Directions:
Please start at the first line of the records beneath and quote each line exactly, ending with the line containing "Task: Tick the checkbox next to Lisa Eiben".

---------- Records to process ----------

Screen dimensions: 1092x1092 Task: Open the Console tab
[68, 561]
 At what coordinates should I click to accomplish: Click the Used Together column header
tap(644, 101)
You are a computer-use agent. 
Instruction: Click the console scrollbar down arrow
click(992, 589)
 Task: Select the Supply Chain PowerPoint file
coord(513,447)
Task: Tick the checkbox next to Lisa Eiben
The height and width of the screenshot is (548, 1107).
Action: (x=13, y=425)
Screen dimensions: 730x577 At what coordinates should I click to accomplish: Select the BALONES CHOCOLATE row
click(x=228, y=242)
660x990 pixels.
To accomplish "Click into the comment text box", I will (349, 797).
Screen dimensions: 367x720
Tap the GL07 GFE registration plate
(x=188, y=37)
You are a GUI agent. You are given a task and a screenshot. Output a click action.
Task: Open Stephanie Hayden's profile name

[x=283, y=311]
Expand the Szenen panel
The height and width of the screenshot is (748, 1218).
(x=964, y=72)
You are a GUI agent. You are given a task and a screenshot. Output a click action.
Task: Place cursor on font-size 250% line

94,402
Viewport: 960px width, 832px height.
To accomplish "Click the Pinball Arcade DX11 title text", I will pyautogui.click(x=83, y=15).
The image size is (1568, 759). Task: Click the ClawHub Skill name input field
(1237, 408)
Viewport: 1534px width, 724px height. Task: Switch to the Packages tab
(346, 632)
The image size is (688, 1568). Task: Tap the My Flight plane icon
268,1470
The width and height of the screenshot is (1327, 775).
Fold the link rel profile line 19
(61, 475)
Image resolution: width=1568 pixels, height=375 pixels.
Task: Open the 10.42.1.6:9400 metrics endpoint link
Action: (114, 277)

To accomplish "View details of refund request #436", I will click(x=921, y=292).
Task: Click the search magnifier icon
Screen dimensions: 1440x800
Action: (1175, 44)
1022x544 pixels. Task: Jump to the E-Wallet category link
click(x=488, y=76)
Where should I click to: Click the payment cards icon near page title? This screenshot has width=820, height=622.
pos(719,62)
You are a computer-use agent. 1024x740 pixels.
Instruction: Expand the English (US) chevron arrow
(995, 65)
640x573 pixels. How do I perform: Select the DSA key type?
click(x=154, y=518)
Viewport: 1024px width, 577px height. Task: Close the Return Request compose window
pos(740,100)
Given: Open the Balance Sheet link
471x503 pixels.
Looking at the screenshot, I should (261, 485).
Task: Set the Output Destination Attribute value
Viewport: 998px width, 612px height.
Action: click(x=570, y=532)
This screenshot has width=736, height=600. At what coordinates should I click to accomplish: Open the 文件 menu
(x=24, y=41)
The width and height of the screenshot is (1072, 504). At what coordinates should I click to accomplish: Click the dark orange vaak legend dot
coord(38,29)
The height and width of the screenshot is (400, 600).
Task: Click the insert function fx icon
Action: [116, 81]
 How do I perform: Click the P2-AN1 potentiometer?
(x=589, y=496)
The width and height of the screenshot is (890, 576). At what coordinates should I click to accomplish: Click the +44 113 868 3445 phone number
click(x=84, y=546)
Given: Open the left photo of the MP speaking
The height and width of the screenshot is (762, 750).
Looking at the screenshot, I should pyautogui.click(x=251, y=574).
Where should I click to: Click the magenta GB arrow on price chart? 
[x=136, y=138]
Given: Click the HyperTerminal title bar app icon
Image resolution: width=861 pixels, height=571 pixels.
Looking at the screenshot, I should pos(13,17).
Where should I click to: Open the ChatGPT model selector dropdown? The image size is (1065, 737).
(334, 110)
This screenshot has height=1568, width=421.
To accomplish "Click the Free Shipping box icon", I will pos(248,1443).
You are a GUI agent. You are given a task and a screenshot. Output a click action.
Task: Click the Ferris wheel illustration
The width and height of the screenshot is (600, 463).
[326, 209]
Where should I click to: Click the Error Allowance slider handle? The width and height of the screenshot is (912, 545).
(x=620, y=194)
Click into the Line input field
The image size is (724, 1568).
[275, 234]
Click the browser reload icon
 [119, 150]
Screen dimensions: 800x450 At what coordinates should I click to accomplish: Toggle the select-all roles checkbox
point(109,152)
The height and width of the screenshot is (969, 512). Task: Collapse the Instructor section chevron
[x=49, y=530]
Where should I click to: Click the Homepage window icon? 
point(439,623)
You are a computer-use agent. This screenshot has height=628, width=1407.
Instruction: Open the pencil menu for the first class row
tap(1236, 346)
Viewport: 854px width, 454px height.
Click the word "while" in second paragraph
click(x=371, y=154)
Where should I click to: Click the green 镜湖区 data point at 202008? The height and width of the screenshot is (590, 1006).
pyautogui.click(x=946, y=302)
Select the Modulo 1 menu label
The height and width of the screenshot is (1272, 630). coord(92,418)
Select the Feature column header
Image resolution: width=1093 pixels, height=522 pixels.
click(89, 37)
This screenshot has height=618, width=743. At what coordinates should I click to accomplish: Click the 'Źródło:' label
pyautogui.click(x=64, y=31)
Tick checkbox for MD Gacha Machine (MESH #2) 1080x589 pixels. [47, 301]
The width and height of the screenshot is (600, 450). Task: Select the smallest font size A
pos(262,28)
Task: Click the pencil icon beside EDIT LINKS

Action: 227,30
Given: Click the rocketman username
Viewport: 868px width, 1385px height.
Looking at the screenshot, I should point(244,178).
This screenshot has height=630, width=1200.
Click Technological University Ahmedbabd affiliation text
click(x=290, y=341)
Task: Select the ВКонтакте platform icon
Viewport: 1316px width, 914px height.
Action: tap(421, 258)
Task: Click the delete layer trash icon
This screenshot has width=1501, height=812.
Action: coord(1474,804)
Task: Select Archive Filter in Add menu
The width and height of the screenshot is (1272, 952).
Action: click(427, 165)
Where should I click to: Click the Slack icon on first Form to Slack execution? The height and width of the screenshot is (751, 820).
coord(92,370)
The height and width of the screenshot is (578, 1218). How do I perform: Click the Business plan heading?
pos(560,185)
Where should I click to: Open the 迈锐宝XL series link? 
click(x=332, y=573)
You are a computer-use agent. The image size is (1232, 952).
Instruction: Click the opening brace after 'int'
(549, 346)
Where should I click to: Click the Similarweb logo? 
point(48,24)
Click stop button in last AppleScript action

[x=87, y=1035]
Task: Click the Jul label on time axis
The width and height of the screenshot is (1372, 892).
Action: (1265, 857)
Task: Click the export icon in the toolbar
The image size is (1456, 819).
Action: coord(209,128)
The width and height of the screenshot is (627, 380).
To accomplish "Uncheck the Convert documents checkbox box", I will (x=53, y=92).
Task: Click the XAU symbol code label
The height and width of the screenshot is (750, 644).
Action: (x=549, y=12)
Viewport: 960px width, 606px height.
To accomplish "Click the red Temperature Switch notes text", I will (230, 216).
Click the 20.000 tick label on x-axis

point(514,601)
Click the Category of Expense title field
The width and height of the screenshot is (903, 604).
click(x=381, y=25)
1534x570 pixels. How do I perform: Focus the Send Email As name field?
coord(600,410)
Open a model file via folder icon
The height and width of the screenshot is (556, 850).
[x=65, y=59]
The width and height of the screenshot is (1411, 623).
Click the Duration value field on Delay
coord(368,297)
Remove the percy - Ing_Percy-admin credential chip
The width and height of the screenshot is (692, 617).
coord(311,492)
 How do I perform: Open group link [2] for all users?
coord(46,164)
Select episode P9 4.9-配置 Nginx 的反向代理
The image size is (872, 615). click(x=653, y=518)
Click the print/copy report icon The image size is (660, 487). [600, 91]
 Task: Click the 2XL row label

----------

Your response:
Screen dimensions: 1092x1092 Task: Open the Console tab
[68, 561]
 At what coordinates should I click to accomplish: Click the Used Together column header
tap(644, 101)
You are a computer-use agent. 
Instruction: Click the console scrollbar down arrow
click(992, 589)
 Task: Select the Supply Chain PowerPoint file
coord(513,447)
Task: Tick the checkbox next to Lisa Eiben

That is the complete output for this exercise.